I began by screening the carry-ons. Looking for the sharp item, the explosive in the luggage. I saw the ghostly outlines of the passengers’ shoes, jewelry, slacks, lingerie, cameras, the harmless items they tried to sneak through, like a bottle of wine or jar of mustard or jam, and the stupid items, like the scissors and knives. I was good at finding things. I was relentless. I wondered if the passengers ever thought of me as the planes lifted, wings cutting brash into the blue sky, as they gripped the plastic arms of their seats and let out a breath, looking down at the earth through the clouds. If they ever believed in some part of themselves that I had, perhaps, kept them safe.

WHEN I WASN’T PEERING AT LUGGAGE, I MADE MY ATTEMPTS TO construct a life. I watched the rest of my crew, who had spouses and coffee tables and cars. We had trained together, six of us, all walking into the multi-purpose room that held the session, all of us sitting under the sickly blue light, watching videos, power points, droning narration describing graphs, gestures, behavior, telling us who might bring harm.

They were the first people I had gotten to know since the accident; I was, just then, vulnerable to kindness, and they were generally kind to me. Getting to know them, I lost the need to meet anyone else. Also, each one reminded me of a member of my family. Lester had dark, spongy, lichen-like hair, the same texture as my father’s. Deanne walked briskly, like my sister did when she was planning some sort of coup. Joanne sometimes squeezed my shoulder the way my mother once did. It was as though my family had, like spies, slipped under their skin. We spent our days standing in the bluish airport security area, but between flight times, we became friends.

Each month brought some new announcement. Lester was engaged. Deanne was pregnant. Joanne’s son was graduating from college. There were showers, for brides, babies, there were cards circulated and donations taken for gifts. There were consultations about renovations; there were suggestions for mechanics and schools and what sort of covered dish to bring to church. Someone would drop some groceries by when I was sick, or lend me gardening tools, or help me fix my TV. There was a general sense of accumulation that was dumbfounding and strange and sweet.

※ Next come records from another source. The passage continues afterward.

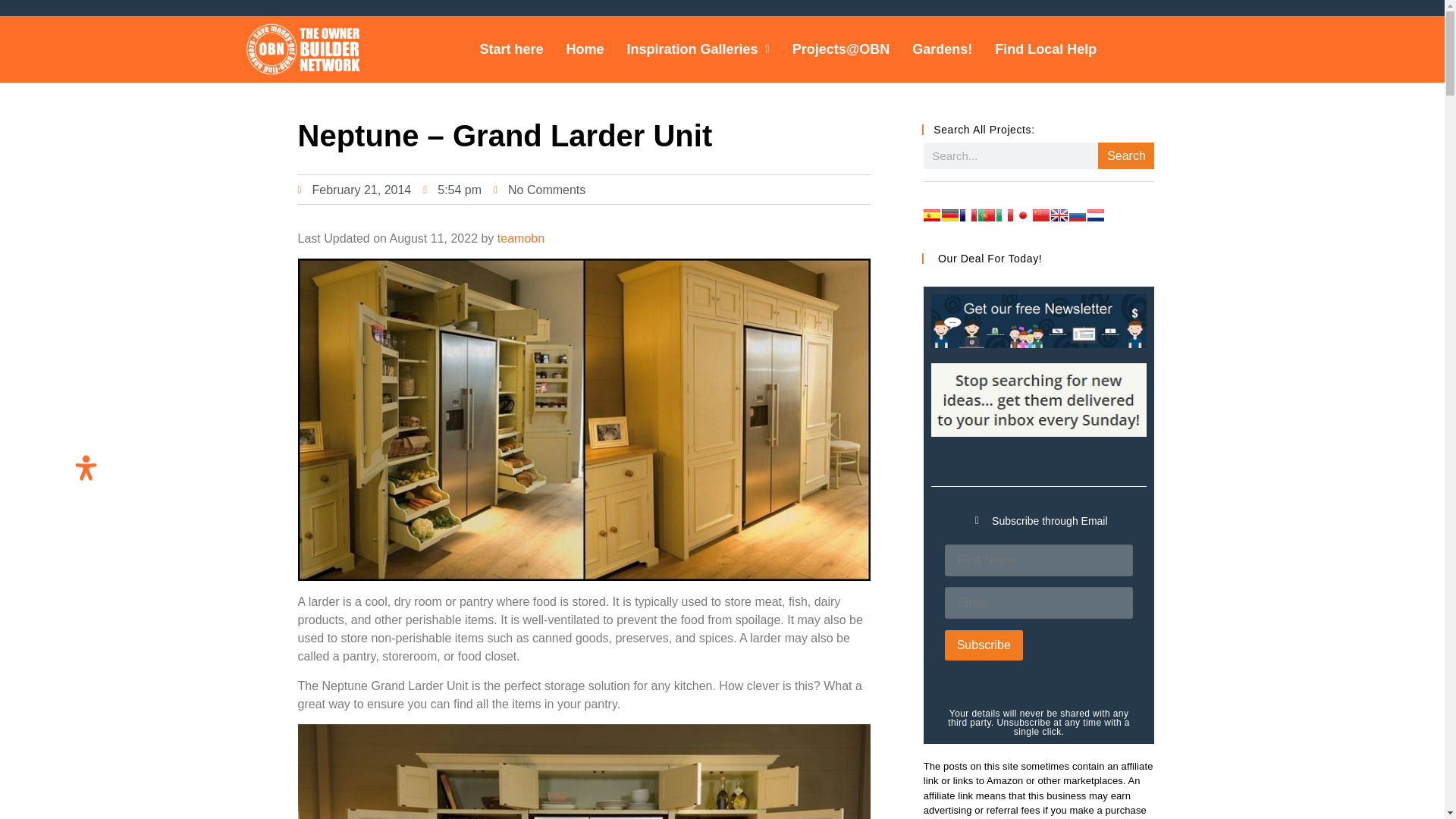
Japanese (1022, 215)
English (1059, 215)
Gardens! (942, 49)
Portuguese (986, 215)
Find Local Help (1046, 49)
French (967, 215)
No Comments (539, 189)
Start here (510, 49)
Spanish (931, 215)
February 21, 2014 (353, 189)
teamobn (520, 237)
Home (584, 49)
Inspiration Galleries (697, 49)
Italian (1004, 215)
Russian (1077, 215)
Given the description of an element on the screen output the (x, y) to click on. 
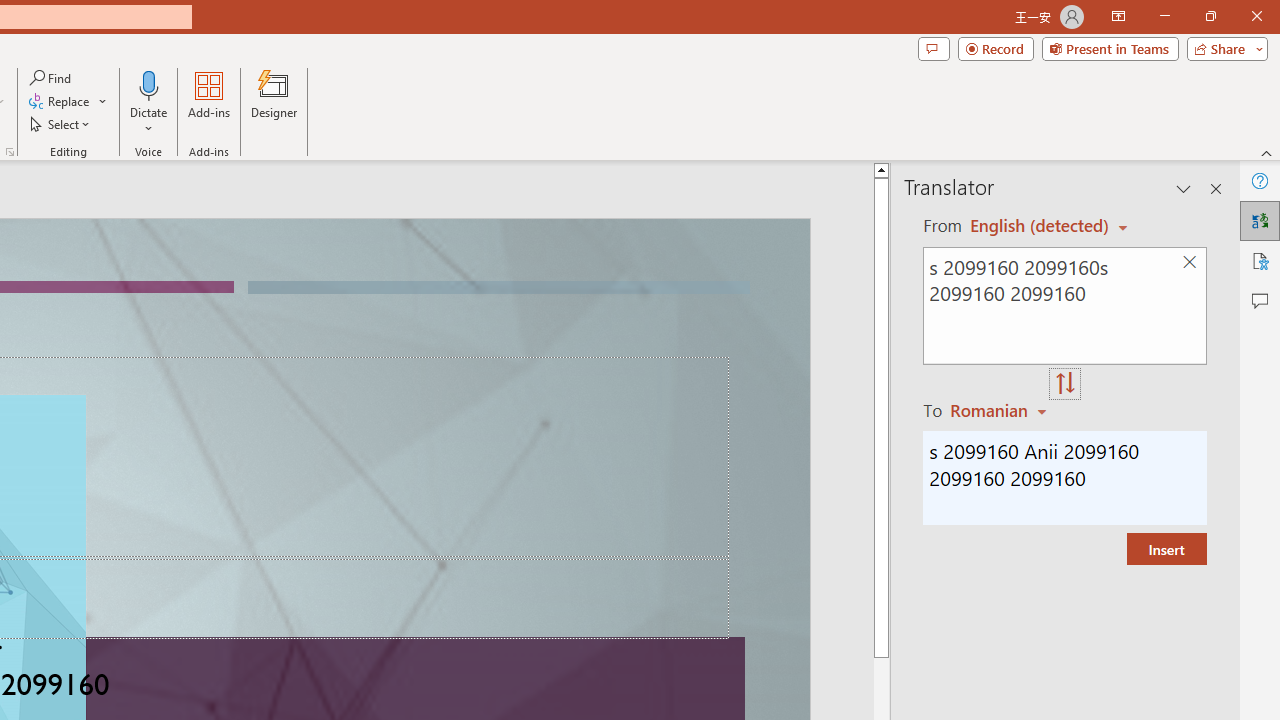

MY APARTMENT HAD A BALCONY WITH A FEW POTS OF ROSES ON IT. I tended them; I bought frozen food and defrosted it for dinner; I watched comedies at night on TV. I had tried, a few times, to make inroads into the world of love, gone out with men whom I chatted with on the Internet. I had met a few of them, sat across from them in restaurants; they were desperate to be liked, the ones I met, and their chattiness about their virtues was depleting. Maybe that was why I didn’t want to go out with any of them more than once.

My fellow crew members were the ones I knew. They had staggered into the airport terminal from their own disasters, of various ilk: bad marriages, drug-addled kids, tumors, depressions, embezzling relatives, early deaths, the rest. We all said I’m sorry to each other; everyone had an individual mountain to scale. That was it. We were here to guard others. I felt useful when I stood with my crew at the security gate — that was what pulled me through my day, that sense of usefulness. I was grateful for it.